*Written task*.
Convert the records, starting at the line that contains "You are a GUI" and ending at the line that contains "[x=1344, y=160]", into a JSON list of strings with one string per line and blank lines omitted. Leave the pictures out of the answer.

*Data extract*.
* BEGIN *
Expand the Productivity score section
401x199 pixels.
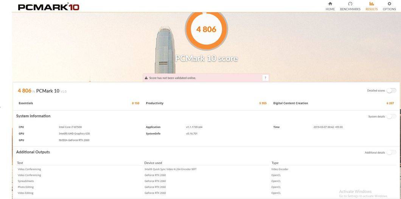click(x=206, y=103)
* END *
* BEGIN *
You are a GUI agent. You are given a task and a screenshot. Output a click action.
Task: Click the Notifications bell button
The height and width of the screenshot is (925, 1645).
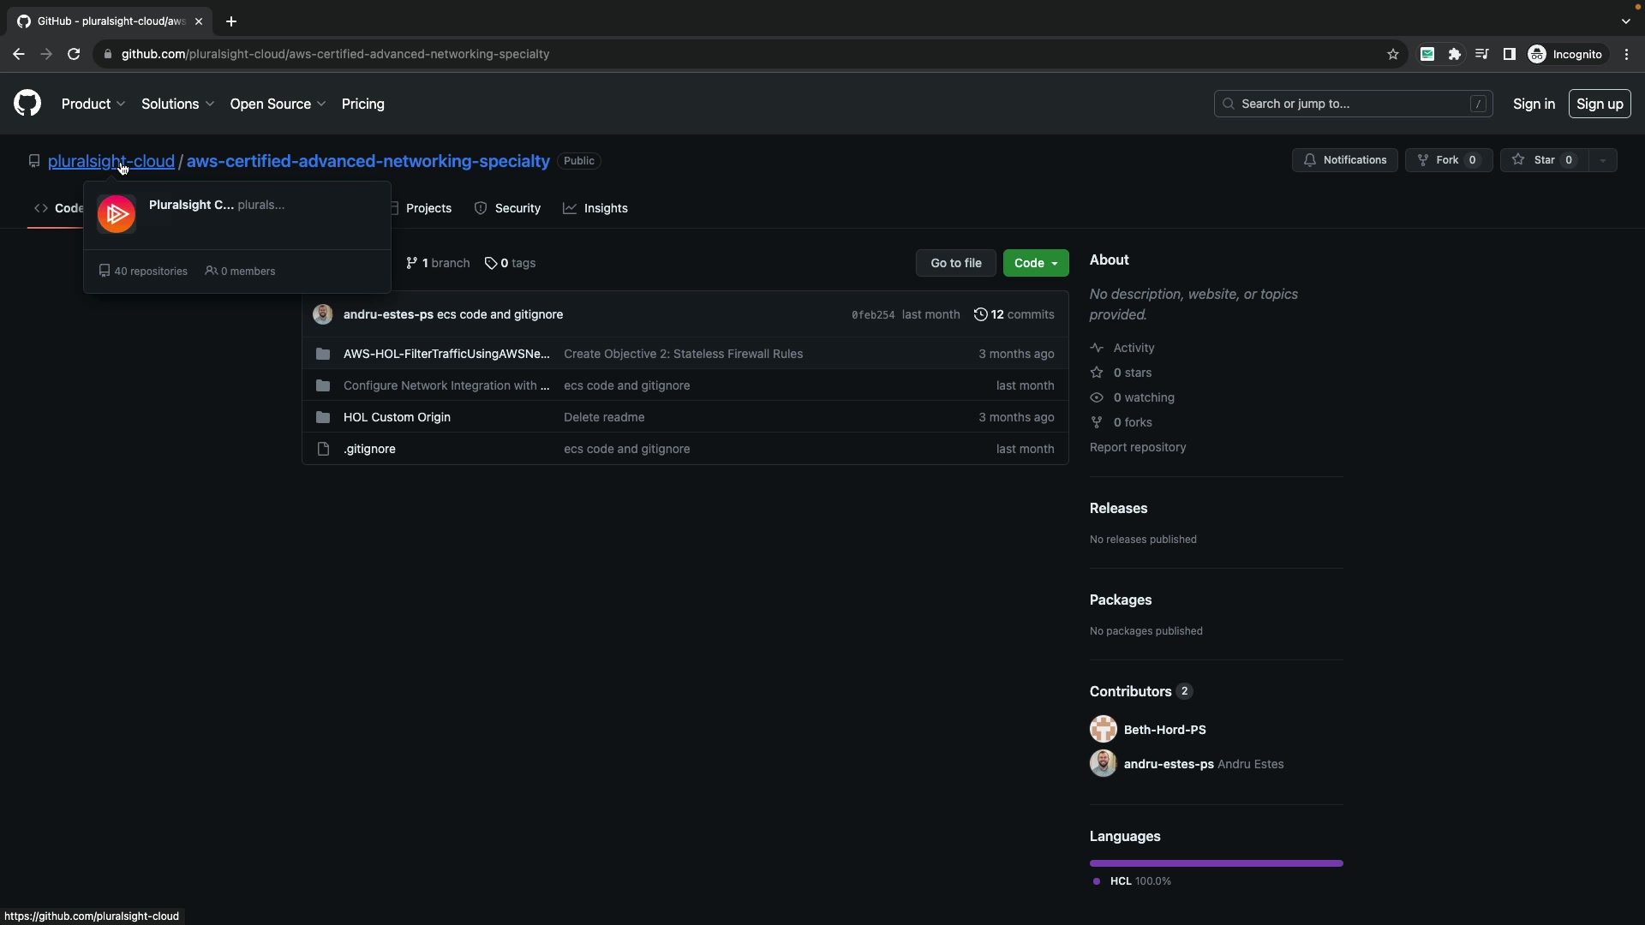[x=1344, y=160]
* END *
* BEGIN *
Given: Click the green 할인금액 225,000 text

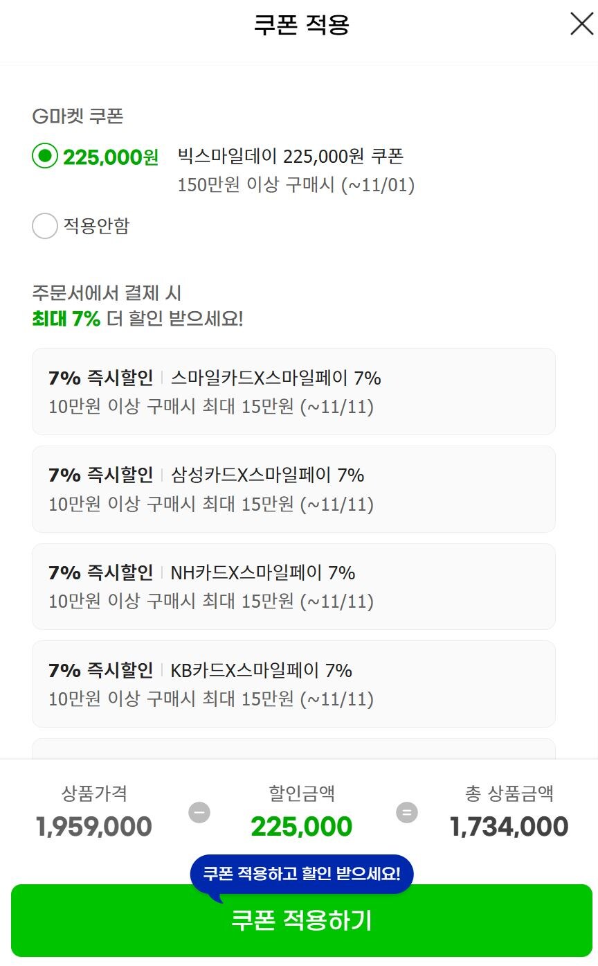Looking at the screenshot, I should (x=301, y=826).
* END *
*Output*.
[
  "You are a GUI agent. You are given a task and a screenshot. Output a click action.",
  "Task: Click the Notifications bell button",
  "The height and width of the screenshot is (925, 1645).",
  "[x=1344, y=160]"
]